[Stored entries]
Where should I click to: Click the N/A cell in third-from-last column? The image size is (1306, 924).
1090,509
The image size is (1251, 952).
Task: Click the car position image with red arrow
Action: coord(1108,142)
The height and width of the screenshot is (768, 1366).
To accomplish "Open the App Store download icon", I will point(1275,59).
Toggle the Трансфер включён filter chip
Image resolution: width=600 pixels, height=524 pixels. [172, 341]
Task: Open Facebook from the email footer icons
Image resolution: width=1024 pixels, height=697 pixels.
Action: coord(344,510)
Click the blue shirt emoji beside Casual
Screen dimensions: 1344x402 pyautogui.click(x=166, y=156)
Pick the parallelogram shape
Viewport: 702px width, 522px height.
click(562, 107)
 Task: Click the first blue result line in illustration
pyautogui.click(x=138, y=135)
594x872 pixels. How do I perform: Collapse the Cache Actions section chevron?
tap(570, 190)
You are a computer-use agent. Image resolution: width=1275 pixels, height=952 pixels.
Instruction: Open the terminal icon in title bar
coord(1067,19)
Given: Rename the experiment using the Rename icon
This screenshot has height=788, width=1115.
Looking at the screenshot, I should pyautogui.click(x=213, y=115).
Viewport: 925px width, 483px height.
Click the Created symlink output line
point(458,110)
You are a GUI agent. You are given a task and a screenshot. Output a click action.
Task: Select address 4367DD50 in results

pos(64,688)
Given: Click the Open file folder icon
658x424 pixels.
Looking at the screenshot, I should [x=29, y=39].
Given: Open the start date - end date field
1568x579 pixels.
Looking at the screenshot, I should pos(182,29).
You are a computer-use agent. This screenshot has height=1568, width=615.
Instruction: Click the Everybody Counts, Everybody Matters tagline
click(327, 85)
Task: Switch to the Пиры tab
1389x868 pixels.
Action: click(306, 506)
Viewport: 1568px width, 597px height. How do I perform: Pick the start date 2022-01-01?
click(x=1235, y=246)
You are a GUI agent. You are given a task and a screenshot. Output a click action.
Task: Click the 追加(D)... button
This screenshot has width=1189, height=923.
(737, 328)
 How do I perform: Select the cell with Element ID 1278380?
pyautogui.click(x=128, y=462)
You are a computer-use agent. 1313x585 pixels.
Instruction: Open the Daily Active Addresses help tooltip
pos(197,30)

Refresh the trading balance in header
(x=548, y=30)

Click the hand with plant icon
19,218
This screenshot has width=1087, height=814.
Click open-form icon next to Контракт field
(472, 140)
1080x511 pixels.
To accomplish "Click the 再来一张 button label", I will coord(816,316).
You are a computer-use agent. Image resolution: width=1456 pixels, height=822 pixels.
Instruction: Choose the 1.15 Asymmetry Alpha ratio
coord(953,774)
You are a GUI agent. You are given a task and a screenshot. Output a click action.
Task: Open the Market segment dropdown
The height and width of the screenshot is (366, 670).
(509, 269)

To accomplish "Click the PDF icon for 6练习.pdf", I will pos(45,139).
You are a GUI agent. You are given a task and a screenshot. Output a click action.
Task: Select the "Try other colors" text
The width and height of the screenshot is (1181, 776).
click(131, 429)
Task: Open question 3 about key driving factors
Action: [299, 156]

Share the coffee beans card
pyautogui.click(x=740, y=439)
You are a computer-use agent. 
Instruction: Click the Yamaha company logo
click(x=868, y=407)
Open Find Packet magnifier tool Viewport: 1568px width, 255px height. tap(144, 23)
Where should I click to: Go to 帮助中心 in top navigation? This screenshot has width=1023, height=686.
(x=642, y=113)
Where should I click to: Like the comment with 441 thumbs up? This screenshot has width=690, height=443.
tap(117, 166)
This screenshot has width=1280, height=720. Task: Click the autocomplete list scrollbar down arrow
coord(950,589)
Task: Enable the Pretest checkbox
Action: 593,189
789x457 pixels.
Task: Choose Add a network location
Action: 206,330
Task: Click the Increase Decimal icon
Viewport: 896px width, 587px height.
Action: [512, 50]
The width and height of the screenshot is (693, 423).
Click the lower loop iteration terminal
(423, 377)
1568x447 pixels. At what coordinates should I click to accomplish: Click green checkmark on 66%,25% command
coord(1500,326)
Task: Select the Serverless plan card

What you will do: Your answer must be every record above, repeated exactly.

Response below:
Where should I click to: Click the N/A cell in third-from-last column? The image size is (1306, 924).
1090,509
The image size is (1251, 952).
Task: Click the car position image with red arrow
Action: coord(1108,142)
The height and width of the screenshot is (768, 1366).
To accomplish "Open the App Store download icon", I will point(1275,59).
Toggle the Трансфер включён filter chip
Image resolution: width=600 pixels, height=524 pixels. [172, 341]
Task: Open Facebook from the email footer icons
Image resolution: width=1024 pixels, height=697 pixels.
Action: coord(344,510)
Click the blue shirt emoji beside Casual
Screen dimensions: 1344x402 pyautogui.click(x=166, y=156)
Pick the parallelogram shape
Viewport: 702px width, 522px height.
click(562, 107)
 Task: Click the first blue result line in illustration
pyautogui.click(x=138, y=135)
594x872 pixels. How do I perform: Collapse the Cache Actions section chevron?
tap(570, 190)
You are a computer-use agent. Image resolution: width=1275 pixels, height=952 pixels.
Instruction: Open the terminal icon in title bar
coord(1067,19)
Given: Rename the experiment using the Rename icon
This screenshot has height=788, width=1115.
Looking at the screenshot, I should pyautogui.click(x=213, y=115).
Viewport: 925px width, 483px height.
Click the Created symlink output line
point(458,110)
You are a GUI agent. You are given a task and a screenshot. Output a click action.
Task: Select address 4367DD50 in results

pos(64,688)
Given: Click the Open file folder icon
658x424 pixels.
Looking at the screenshot, I should [x=29, y=39].
Given: Open the start date - end date field
1568x579 pixels.
Looking at the screenshot, I should pos(182,29).
You are a computer-use agent. This screenshot has height=1568, width=615.
Instruction: Click the Everybody Counts, Everybody Matters tagline
click(327, 85)
Task: Switch to the Пиры tab
1389x868 pixels.
Action: click(306, 506)
Viewport: 1568px width, 597px height. How do I perform: Pick the start date 2022-01-01?
click(x=1235, y=246)
You are a GUI agent. You are given a task and a screenshot. Output a click action.
Task: Click the 追加(D)... button
This screenshot has width=1189, height=923.
(737, 328)
 How do I perform: Select the cell with Element ID 1278380?
pyautogui.click(x=128, y=462)
You are a computer-use agent. 1313x585 pixels.
Instruction: Open the Daily Active Addresses help tooltip
pos(197,30)

Refresh the trading balance in header
(x=548, y=30)

Click the hand with plant icon
19,218
This screenshot has width=1087, height=814.
Click open-form icon next to Контракт field
(472, 140)
1080x511 pixels.
To accomplish "Click the 再来一张 button label", I will coord(816,316).
You are a computer-use agent. Image resolution: width=1456 pixels, height=822 pixels.
Instruction: Choose the 1.15 Asymmetry Alpha ratio
coord(953,774)
You are a GUI agent. You are given a task and a screenshot. Output a click action.
Task: Open the Market segment dropdown
The height and width of the screenshot is (366, 670).
(509, 269)

To accomplish "Click the PDF icon for 6练习.pdf", I will pos(45,139).
You are a GUI agent. You are given a task and a screenshot. Output a click action.
Task: Select the "Try other colors" text
The width and height of the screenshot is (1181, 776).
click(131, 429)
Task: Open question 3 about key driving factors
Action: [299, 156]

Share the coffee beans card
pyautogui.click(x=740, y=439)
You are a computer-use agent. 
Instruction: Click the Yamaha company logo
click(x=868, y=407)
Open Find Packet magnifier tool Viewport: 1568px width, 255px height. tap(144, 23)
Where should I click to: Go to 帮助中心 in top navigation? This screenshot has width=1023, height=686.
(x=642, y=113)
Where should I click to: Like the comment with 441 thumbs up? This screenshot has width=690, height=443.
tap(117, 166)
This screenshot has width=1280, height=720. Task: Click the autocomplete list scrollbar down arrow
coord(950,589)
Task: Enable the Pretest checkbox
Action: 593,189
789x457 pixels.
Task: Choose Add a network location
Action: 206,330
Task: Click the Increase Decimal icon
Viewport: 896px width, 587px height.
Action: [512, 50]
The width and height of the screenshot is (693, 423).
Click the lower loop iteration terminal
(423, 377)
1568x447 pixels. At what coordinates should I click to accomplish: Click green checkmark on 66%,25% command
coord(1500,326)
Task: Select the Serverless plan card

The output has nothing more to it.